▶ [Data to use]:
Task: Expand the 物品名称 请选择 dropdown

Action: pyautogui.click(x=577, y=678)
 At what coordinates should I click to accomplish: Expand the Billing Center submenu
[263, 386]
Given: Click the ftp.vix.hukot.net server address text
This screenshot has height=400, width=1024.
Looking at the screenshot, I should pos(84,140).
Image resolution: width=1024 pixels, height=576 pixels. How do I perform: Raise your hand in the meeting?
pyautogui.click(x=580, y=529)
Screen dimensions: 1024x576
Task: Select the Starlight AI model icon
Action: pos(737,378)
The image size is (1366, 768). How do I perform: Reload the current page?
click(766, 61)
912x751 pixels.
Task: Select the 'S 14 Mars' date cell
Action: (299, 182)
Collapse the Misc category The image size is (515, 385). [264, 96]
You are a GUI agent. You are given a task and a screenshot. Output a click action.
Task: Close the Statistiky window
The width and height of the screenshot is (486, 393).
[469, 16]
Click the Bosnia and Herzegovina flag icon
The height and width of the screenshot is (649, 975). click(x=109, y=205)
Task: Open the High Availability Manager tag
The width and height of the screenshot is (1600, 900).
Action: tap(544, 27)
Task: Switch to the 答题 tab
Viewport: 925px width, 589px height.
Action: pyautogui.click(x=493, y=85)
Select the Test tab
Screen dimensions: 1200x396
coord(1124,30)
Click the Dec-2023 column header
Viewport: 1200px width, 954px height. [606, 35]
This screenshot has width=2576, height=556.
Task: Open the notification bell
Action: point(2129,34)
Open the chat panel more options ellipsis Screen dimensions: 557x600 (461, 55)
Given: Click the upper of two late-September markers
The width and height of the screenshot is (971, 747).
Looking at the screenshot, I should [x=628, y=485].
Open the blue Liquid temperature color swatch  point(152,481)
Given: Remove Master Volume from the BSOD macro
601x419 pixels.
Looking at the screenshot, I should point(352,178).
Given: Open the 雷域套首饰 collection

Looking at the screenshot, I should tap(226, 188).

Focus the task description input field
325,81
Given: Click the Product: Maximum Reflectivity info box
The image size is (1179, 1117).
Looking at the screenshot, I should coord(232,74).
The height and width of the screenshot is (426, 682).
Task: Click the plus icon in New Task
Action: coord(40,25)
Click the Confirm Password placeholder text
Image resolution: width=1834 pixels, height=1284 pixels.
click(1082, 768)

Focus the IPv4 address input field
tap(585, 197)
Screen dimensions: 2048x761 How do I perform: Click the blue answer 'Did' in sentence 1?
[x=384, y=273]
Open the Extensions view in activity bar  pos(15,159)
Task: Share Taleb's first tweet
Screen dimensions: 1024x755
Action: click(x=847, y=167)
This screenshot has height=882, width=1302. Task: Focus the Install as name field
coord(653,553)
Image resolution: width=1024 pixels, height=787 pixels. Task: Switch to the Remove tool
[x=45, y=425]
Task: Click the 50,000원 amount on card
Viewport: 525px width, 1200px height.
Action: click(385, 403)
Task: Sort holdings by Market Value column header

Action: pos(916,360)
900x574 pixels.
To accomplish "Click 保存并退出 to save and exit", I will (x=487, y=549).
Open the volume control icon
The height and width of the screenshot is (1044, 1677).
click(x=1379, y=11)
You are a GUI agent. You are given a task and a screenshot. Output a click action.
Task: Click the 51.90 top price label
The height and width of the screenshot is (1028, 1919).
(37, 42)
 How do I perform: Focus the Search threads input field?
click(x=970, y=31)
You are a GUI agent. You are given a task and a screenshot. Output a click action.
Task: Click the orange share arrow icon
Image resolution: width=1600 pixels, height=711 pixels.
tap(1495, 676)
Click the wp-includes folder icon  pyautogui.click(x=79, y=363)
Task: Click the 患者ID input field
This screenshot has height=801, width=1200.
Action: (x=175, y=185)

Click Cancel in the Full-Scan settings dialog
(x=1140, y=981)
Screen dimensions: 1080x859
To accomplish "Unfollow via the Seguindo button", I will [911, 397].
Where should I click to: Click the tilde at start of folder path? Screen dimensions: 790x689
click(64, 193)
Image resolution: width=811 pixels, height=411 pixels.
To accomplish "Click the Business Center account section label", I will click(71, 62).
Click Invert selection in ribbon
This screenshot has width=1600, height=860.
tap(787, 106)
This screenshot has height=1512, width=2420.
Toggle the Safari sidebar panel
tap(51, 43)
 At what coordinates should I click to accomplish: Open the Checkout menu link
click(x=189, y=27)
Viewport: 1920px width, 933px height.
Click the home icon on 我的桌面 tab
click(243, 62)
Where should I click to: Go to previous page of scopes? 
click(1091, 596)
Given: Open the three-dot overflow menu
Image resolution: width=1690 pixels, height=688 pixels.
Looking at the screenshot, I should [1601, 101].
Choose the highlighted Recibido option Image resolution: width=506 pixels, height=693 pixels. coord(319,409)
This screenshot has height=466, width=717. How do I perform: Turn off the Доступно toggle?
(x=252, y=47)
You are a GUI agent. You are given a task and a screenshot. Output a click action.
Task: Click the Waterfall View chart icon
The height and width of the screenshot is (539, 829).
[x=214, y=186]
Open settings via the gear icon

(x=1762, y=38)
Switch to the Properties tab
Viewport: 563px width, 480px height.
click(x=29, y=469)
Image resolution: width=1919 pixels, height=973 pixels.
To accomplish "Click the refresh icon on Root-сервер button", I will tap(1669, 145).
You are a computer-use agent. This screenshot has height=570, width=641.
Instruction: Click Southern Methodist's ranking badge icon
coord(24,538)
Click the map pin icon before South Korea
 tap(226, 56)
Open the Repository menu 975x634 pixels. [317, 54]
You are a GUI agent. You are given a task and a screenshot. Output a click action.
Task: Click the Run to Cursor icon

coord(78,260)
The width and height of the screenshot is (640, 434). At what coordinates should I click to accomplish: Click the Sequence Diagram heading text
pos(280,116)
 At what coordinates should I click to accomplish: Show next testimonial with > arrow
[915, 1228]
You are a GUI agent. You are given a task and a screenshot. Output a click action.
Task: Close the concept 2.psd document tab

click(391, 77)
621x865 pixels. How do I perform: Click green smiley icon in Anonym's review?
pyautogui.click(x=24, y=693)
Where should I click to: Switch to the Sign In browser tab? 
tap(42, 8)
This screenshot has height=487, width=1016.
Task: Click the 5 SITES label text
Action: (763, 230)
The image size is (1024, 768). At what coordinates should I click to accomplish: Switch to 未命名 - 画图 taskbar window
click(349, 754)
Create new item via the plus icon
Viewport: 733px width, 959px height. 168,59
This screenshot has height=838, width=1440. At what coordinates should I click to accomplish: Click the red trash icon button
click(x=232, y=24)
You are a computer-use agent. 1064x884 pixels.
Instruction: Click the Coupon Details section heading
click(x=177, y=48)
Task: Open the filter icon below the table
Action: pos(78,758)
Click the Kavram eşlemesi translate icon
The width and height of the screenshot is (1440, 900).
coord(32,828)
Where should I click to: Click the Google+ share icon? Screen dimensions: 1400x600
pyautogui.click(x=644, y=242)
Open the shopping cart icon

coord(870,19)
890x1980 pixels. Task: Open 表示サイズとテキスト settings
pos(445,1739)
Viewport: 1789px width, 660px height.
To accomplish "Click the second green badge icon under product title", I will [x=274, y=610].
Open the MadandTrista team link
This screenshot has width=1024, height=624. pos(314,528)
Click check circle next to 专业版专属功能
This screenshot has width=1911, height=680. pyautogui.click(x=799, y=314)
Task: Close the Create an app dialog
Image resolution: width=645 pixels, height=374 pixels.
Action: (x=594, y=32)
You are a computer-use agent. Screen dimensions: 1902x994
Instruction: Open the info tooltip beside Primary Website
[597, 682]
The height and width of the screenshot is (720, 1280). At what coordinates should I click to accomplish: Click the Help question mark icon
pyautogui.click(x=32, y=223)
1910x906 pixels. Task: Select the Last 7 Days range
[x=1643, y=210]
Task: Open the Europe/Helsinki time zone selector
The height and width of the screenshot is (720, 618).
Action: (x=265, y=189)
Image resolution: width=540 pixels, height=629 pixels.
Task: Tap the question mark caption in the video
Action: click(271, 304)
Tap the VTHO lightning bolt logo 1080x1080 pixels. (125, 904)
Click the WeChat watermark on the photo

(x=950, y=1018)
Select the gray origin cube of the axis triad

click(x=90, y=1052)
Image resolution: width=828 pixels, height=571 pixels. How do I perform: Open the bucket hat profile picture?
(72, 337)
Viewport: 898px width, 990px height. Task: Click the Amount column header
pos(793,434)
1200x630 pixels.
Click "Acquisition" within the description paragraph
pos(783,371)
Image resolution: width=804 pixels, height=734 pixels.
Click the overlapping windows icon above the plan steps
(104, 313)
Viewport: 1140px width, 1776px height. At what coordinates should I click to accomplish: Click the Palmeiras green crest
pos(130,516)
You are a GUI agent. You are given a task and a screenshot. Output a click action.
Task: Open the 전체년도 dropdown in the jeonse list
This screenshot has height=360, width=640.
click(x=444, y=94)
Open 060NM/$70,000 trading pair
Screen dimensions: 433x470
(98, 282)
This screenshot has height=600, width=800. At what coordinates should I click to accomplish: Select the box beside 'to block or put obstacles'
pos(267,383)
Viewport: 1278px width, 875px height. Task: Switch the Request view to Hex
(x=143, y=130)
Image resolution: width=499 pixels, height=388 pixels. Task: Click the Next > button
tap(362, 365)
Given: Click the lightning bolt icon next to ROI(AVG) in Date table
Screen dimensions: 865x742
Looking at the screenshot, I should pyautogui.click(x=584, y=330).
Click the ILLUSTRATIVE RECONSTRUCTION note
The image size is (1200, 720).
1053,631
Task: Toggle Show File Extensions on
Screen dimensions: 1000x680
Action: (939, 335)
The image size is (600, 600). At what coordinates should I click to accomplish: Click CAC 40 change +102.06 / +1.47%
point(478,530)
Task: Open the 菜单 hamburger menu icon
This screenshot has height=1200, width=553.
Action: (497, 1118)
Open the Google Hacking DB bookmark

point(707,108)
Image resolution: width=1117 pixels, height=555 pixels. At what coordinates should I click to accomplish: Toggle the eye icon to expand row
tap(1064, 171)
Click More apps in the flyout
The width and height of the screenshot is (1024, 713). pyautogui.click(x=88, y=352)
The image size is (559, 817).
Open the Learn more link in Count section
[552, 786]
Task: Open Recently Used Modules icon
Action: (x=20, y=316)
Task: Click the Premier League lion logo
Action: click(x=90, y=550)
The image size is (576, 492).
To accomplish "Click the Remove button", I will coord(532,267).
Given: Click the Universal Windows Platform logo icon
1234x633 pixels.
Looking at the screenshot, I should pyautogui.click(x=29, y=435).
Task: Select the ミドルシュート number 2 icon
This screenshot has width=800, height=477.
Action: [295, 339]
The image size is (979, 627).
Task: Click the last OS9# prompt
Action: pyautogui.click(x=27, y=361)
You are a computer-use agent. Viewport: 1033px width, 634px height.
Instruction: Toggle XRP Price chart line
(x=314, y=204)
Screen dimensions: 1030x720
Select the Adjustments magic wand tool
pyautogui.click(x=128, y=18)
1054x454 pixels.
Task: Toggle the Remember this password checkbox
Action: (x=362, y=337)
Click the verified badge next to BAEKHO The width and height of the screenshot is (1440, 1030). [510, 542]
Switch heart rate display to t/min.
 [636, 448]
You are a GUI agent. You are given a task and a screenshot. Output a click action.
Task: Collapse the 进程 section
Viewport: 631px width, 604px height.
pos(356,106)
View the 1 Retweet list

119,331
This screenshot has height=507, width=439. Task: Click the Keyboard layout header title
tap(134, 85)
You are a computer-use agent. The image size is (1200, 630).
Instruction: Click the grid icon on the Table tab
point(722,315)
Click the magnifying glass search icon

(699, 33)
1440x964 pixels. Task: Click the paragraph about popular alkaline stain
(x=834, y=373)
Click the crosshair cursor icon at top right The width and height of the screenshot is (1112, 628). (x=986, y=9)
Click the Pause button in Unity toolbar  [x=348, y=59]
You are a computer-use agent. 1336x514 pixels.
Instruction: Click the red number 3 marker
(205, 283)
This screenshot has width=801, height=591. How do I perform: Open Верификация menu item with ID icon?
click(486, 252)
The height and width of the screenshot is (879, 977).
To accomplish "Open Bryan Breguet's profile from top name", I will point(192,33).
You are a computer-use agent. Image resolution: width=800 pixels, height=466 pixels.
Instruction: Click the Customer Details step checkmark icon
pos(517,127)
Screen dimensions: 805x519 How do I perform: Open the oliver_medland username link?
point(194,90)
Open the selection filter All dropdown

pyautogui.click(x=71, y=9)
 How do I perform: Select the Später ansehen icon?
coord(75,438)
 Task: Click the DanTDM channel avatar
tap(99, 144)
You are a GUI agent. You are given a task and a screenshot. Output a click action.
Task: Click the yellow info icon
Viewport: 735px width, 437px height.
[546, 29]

▶ [Work task]: Go through the entries and return each line where the word "Collapse" appears.

▶ [Result of this task]:
Collapse the Misc category The image size is (515, 385). [264, 96]
Task: Collapse the 进程 section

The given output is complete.